CIITA (class II major histocompatibility complex transactivator) acts as a coactivator for MHC (major histocompatibility complex) class II-specific gene expression and negatively regulates the IL-4 gene promoter during T cell differentiation. IFN-gamma (interferon-gamma) induces CIITA gene expression via Janus kinase 1) and Stat1 (Signal transducer and activator of transcription 1) pathways. The GTP-binding and acidic, proline-serine threonine-rich regions appear to be required for CIITA activity. Defects of CIITA has been implicated as causes of bare lymphocyte syndrome (BLS), which is characterized by the absence of MHC class II transcription and severe immunodeficiencies. The CIITA CRISPR/Cas9 Lentiviruses are replication incompetent, HIV-based, VSV-G pseudotyped lentiviral particles that are ready to infect almost all types of mammalian cells, including primary and non-dividing cells. The particles contain a CRISPR/Cas9 gene driven by an EF1a promoter, along with 5 sgRNA (single guide RNAs) targeting human CIITA driven by a U6 promoter.

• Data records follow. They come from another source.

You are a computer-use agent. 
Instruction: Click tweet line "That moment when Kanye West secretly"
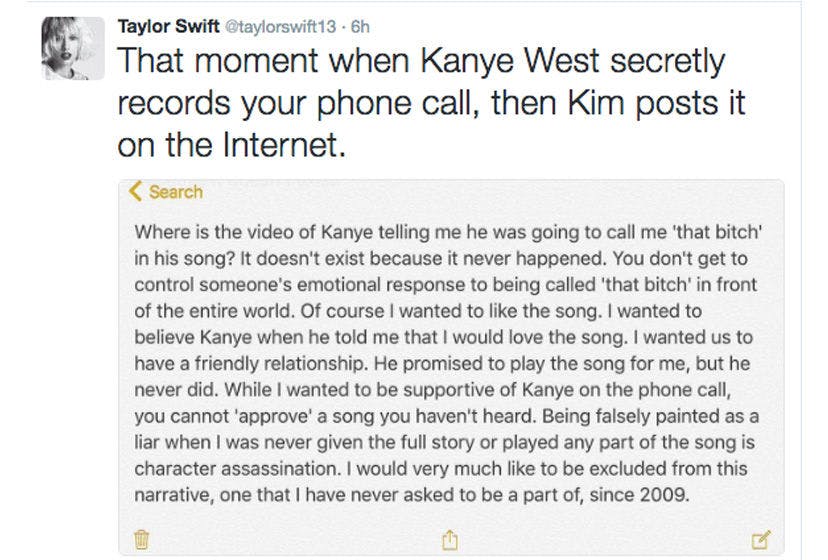(x=421, y=62)
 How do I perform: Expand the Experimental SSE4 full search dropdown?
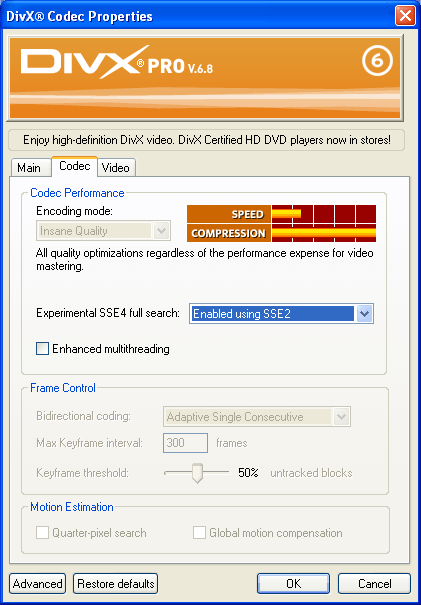[364, 314]
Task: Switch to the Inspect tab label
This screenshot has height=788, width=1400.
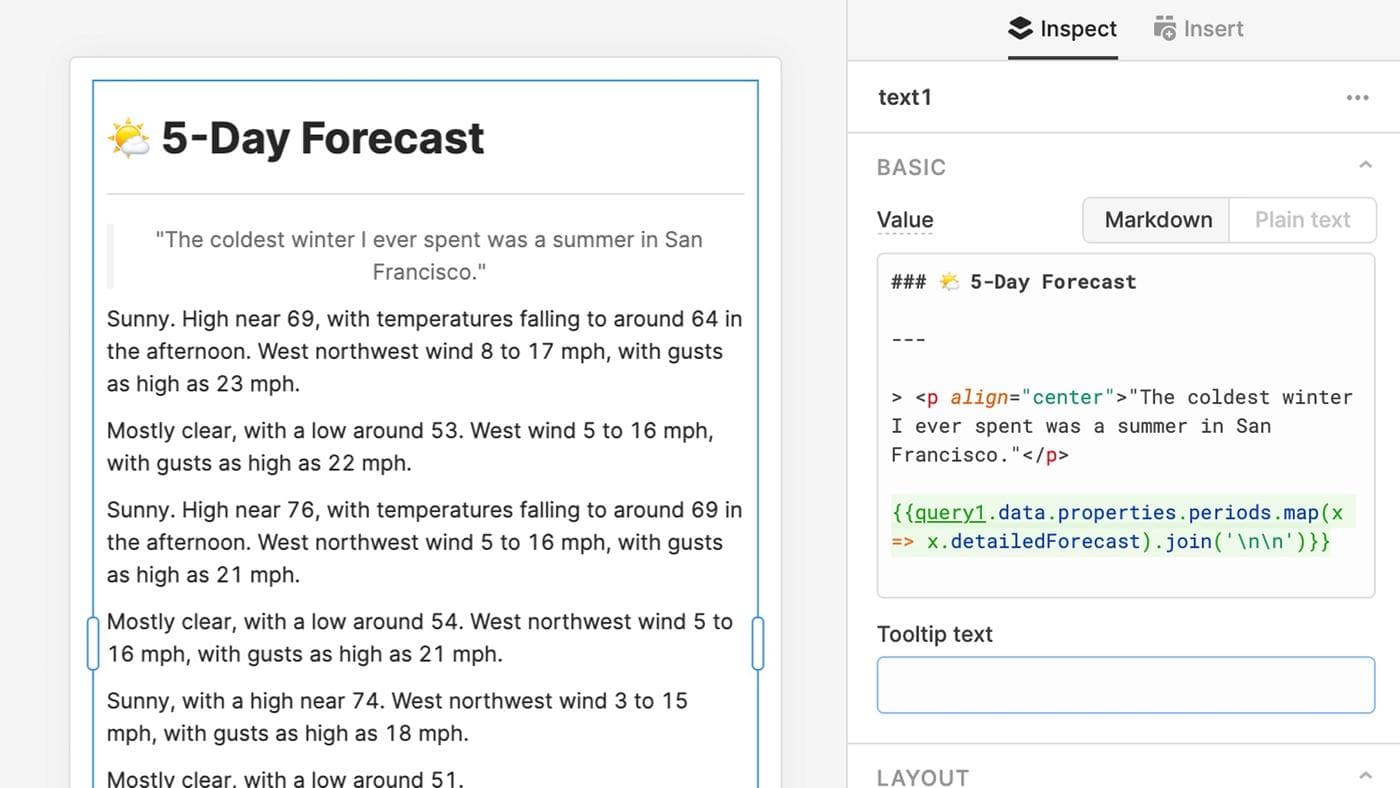Action: [1078, 29]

Unlike CIITA CRISPR/Cas9 Lentivirus (Integrating) (BPS-78435), the CIITA CRISPR/Cas9 Lentivirus (Non-Integrating) is made with a mutated Integrase, resulting in only transient expression of the Cas9 and CIITA targeting sgRNA. This transient expression minimizes potential off-target effects caused by either prolonged expression or random integration of Cas9 and the sgRNA. A short round of puromycin selection right after transduction may increase knockout efficiency, however puromycin should not be used for more than 48 hours post-transduction due to the transient nature of expression using the non-integrating lentivirus.